D'autant qu'il y aura (c'est toujours Mark qui le dit …) non pas un mais des métavers. On aura des "garde-robe d'avatars", et "votre maison sera votre espace personnel d'où vous pourrez vous téléporter n'importe où" ajoute-t-il. Tout dans sa "démo" n'est que mouvements, déplacements, téléportations, gestuelles, paysages somptueux sur commande. La réalité c'est que pour tout ça il nous faudra accepter d'être aveugles (avec un casque sur la tronche) et essentiellement immobiles collés dans notre canapé. Privation sensorielle donc.

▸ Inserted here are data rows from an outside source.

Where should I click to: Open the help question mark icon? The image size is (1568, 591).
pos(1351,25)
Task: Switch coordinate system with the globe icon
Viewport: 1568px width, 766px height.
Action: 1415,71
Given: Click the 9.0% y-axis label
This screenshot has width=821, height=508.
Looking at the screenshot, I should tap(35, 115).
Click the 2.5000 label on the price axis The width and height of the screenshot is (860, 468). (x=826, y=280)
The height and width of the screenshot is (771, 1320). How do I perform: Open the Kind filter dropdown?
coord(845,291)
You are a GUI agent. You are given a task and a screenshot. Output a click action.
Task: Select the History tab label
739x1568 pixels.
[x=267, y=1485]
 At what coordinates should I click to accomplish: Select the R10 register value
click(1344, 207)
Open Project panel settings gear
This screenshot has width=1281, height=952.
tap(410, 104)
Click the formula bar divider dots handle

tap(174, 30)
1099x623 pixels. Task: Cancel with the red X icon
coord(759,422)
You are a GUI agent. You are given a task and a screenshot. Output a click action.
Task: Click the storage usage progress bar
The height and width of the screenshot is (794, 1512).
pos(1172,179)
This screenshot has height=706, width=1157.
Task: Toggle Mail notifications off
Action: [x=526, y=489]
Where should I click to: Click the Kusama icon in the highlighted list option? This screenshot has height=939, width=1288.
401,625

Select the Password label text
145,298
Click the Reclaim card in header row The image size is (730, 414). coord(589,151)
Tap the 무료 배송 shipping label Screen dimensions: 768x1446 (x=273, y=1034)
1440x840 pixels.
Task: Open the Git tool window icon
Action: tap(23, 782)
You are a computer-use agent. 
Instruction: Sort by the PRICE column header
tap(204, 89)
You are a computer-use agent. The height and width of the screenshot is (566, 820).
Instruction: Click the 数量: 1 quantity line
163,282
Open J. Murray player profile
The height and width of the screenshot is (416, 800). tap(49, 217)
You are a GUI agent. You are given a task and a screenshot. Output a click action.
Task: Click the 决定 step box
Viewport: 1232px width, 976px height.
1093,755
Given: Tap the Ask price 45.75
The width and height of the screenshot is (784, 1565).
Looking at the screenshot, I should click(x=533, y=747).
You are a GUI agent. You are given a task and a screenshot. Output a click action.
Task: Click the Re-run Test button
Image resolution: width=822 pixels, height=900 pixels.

Se téléporter dans le métavers ce sera "comme cliquer sur un lien hypertexte", dit-il encore. Et d'ajouter : cela nécessitera de l'interopérabilité. Bah oui. Faudra que les univers métaversiens soient compatibles.
Donc le plus simple sera, vous l'aurez compris, d'aller directement les créer "dans" ou "depuis" Facebook, enfin "Méta".
Sur le modèle économique du métavers.
Ce sera l'occasion, comme dans n'importe quel univers de gaming, de s'acheter des skins, des avatars relookés, des accès à des fonctions particulières de certains univers, bref du Brand Content, du contenu porté par des marques ou des annonceurs.
Et puis il y aura un "marketplace" où des créateurs pourront vendre leurs créations en 3D. Une sorte d'Affaire conclue mais à l'américaine 😉 Pour l'instant Zuckerberg n'a pas précisé le montant de la commission que prélèverait Facebook sur chaque vente. A moins qu'il ne parte davantage sur la tarification d'un ticket d'entrée permettant de commencer à créer ses objets en 3D destinés à la vente.
Le bullshit climax est atteint à la 40ème minute où on nous emmène discuter dans le métavers avec Jackie, instagrammeuse beauté et créatrice de bougies parfumées, qui va pouvoir créer son entreprise dans le métavers (= y vendre des objets 3D représentant ses bougies parfumées). Là j'ai vraiment hésité entre continuer le visionnage ou entrer directement en dépression.
(entretien dans le métavers personnel de Jackie, instagrammeuse bougie)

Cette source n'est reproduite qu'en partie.